• [WHAT NEEDS TO BE DONE]:
Recast the part of the material that opens with the line containing "The height and width of the screenshot is (900, 1600)." and closes with the line containing "pos(512,127)" as a numbered list, leaving out any blank lines.

• [ENTRIES SHOWN]:
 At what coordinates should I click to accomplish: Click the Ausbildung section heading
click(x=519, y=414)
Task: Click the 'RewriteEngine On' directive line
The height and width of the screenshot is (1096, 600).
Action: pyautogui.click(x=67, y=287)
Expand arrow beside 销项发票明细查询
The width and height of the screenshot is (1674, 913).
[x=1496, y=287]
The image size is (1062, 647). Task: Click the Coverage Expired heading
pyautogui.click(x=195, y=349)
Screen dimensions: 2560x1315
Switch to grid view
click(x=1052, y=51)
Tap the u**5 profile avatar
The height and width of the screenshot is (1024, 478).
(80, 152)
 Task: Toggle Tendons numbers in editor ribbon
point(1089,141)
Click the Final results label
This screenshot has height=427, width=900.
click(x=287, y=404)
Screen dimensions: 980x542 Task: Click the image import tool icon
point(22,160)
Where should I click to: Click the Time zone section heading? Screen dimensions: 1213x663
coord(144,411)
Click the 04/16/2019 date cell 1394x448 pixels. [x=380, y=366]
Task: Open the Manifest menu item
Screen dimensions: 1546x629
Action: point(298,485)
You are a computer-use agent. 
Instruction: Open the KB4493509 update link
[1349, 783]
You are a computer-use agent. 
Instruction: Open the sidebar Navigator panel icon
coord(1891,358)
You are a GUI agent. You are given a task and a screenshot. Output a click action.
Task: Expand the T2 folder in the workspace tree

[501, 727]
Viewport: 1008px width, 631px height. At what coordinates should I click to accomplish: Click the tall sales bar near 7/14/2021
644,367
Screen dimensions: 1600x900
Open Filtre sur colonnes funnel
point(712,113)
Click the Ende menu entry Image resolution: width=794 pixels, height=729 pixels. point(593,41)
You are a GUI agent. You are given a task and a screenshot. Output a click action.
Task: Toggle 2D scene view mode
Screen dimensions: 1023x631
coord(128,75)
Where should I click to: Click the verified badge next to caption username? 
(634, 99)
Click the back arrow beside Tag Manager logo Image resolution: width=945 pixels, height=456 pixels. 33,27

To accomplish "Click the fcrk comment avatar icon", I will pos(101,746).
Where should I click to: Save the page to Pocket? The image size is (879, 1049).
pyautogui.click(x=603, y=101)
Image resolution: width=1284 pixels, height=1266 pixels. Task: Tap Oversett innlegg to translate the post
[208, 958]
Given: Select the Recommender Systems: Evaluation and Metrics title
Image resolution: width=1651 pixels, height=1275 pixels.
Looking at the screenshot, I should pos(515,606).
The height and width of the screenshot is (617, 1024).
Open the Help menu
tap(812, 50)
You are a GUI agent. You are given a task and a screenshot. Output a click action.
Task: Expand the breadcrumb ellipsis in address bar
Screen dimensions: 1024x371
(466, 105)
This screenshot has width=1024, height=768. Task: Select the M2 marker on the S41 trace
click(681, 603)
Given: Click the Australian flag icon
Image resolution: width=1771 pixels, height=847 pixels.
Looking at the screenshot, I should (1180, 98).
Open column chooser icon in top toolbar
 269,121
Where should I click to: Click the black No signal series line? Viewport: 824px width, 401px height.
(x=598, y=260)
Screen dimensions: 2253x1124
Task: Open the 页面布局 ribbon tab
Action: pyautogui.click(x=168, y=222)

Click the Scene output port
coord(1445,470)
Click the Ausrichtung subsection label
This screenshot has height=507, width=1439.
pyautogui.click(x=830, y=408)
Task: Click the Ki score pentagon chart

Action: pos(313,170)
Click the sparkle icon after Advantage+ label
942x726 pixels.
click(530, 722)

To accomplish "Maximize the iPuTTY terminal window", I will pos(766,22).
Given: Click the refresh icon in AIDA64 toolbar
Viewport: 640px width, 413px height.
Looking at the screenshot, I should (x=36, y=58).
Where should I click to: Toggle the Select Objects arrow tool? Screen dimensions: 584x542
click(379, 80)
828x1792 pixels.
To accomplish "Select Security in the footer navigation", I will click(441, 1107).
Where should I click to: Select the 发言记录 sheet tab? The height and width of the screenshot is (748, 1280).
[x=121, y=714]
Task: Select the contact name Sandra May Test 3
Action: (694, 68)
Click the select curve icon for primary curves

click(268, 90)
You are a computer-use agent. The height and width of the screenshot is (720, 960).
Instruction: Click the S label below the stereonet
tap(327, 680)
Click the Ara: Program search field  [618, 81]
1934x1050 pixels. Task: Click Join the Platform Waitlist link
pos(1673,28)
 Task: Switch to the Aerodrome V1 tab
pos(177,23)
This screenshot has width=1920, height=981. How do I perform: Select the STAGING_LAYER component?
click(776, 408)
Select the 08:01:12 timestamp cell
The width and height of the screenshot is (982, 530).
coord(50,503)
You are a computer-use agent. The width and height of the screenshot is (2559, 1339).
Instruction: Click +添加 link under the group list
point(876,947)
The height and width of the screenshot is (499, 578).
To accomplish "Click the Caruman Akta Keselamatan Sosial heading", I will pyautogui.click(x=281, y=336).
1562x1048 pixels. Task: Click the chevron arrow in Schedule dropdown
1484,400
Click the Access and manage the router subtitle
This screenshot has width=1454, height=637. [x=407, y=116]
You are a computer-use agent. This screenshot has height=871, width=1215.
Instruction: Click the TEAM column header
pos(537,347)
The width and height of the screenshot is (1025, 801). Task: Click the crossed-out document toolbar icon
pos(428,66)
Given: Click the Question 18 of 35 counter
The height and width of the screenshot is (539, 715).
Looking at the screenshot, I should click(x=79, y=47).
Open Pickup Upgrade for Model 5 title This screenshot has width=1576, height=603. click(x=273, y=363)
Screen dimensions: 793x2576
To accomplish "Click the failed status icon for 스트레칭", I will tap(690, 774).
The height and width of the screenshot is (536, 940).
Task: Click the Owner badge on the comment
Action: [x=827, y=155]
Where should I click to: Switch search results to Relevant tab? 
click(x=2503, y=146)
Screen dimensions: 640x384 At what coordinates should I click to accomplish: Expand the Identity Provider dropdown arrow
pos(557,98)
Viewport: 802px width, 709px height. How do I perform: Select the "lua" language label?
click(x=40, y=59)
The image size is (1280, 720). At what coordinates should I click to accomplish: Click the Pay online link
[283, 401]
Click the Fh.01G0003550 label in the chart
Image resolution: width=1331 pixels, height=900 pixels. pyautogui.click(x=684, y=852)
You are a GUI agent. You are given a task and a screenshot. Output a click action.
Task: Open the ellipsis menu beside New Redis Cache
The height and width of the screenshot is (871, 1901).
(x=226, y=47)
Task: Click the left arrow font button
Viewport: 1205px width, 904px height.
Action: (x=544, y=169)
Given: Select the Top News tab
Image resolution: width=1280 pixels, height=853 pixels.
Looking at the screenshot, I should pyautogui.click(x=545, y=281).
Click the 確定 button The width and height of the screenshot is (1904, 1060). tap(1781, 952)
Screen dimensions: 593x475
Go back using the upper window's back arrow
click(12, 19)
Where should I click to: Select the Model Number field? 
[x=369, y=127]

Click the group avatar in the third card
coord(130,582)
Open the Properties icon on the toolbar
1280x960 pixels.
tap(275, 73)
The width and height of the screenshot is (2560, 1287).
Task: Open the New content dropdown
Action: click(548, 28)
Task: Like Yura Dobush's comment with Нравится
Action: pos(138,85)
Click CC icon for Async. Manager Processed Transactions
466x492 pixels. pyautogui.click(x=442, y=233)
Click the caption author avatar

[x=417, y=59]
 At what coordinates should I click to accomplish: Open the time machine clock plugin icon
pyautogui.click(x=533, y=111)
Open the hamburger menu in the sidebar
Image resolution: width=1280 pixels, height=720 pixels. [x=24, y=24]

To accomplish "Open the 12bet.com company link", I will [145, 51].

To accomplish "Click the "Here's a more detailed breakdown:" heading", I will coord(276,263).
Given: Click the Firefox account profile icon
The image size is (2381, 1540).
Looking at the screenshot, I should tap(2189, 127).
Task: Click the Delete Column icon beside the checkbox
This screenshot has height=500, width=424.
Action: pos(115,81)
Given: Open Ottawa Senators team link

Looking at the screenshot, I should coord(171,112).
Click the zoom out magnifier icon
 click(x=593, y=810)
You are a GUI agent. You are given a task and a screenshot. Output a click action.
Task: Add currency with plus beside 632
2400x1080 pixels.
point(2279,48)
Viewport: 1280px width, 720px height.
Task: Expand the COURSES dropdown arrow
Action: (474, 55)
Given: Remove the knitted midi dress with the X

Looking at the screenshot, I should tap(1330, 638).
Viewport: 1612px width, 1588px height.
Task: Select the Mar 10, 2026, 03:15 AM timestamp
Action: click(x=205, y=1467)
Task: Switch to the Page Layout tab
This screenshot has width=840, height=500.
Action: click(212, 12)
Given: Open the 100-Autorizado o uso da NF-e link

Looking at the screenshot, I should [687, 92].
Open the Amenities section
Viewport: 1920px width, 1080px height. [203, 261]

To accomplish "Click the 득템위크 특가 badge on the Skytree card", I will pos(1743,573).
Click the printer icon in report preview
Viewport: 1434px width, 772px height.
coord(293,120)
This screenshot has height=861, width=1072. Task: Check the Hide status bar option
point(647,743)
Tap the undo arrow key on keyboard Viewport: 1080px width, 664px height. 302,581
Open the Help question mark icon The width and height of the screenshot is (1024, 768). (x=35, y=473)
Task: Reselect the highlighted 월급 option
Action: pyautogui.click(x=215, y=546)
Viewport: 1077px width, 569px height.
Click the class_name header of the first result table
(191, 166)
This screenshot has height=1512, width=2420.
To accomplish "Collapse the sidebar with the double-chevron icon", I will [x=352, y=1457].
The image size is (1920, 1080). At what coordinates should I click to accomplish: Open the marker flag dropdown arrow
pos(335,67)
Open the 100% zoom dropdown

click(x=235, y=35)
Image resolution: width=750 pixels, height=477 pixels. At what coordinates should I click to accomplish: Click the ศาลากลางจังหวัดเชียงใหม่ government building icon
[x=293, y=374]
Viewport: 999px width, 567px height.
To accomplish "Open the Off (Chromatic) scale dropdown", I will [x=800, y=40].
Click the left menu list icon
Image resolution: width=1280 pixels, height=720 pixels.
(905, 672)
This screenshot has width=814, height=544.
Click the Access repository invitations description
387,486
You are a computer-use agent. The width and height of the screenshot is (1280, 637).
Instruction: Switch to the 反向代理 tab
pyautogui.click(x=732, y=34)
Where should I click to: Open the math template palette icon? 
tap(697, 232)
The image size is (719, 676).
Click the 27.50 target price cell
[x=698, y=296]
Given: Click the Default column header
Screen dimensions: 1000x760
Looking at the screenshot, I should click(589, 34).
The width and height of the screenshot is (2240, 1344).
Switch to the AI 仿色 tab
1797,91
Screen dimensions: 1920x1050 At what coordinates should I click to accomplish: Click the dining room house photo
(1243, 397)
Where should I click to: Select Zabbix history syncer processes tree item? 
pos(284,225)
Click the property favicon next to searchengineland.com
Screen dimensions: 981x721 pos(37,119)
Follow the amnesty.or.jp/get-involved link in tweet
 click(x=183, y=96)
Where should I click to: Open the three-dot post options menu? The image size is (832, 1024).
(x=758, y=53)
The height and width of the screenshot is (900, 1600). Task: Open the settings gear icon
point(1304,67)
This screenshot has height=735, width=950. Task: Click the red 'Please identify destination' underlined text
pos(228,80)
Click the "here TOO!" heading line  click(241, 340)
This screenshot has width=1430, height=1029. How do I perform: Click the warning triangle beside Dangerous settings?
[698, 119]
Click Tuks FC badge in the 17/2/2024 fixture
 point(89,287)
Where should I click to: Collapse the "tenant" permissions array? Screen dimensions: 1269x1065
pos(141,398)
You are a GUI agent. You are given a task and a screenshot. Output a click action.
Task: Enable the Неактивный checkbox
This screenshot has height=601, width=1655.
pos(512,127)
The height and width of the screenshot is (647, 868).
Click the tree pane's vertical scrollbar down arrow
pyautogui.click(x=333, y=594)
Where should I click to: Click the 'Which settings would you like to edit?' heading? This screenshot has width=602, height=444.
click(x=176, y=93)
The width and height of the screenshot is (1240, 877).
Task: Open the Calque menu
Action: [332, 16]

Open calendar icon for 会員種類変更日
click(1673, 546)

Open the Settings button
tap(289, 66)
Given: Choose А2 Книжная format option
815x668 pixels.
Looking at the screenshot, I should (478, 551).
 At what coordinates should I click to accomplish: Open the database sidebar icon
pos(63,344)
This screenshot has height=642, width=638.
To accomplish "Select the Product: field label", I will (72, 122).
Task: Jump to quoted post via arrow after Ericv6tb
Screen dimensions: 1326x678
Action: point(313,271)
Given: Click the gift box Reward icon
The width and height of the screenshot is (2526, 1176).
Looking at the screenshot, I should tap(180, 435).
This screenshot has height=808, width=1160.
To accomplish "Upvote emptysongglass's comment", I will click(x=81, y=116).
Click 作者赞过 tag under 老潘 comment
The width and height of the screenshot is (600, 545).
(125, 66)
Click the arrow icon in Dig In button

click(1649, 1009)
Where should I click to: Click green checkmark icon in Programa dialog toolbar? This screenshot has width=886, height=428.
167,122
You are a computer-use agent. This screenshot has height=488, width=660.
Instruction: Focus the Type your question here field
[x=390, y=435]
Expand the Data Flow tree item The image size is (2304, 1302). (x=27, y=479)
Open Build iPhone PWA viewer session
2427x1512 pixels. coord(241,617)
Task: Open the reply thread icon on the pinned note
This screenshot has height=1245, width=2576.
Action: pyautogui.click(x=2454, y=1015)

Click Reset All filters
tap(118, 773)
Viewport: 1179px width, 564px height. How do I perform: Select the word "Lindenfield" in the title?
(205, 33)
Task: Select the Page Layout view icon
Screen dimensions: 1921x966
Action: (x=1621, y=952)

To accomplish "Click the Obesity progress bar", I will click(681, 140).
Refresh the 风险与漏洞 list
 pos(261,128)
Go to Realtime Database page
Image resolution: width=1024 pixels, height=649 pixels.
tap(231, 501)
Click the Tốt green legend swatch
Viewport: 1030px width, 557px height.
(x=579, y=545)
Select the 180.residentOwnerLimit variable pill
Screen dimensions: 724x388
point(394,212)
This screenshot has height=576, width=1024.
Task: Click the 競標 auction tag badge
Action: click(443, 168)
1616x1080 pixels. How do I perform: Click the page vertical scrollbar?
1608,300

• [WRITTEN ANSWER]:
1. The height and width of the screenshot is (900, 1600). Task: Open the settings gear icon
2. point(1304,67)
3. This screenshot has height=735, width=950. Task: Click the red 'Please identify destination' underlined text
4. pos(228,80)
5. Click the "here TOO!" heading line  click(241, 340)
6. This screenshot has width=1430, height=1029. How do I perform: Click the warning triangle beside Dangerous settings?
7. [698, 119]
8. Click Tuks FC badge in the 17/2/2024 fixture
9.  point(89,287)
10. Where should I click to: Collapse the "tenant" permissions array? Screen dimensions: 1269x1065
11. pos(141,398)
12. You are a GUI agent. You are given a task and a screenshot. Output a click action.
13. Task: Enable the Неактивный checkbox
14. This screenshot has height=601, width=1655.
15. pos(512,127)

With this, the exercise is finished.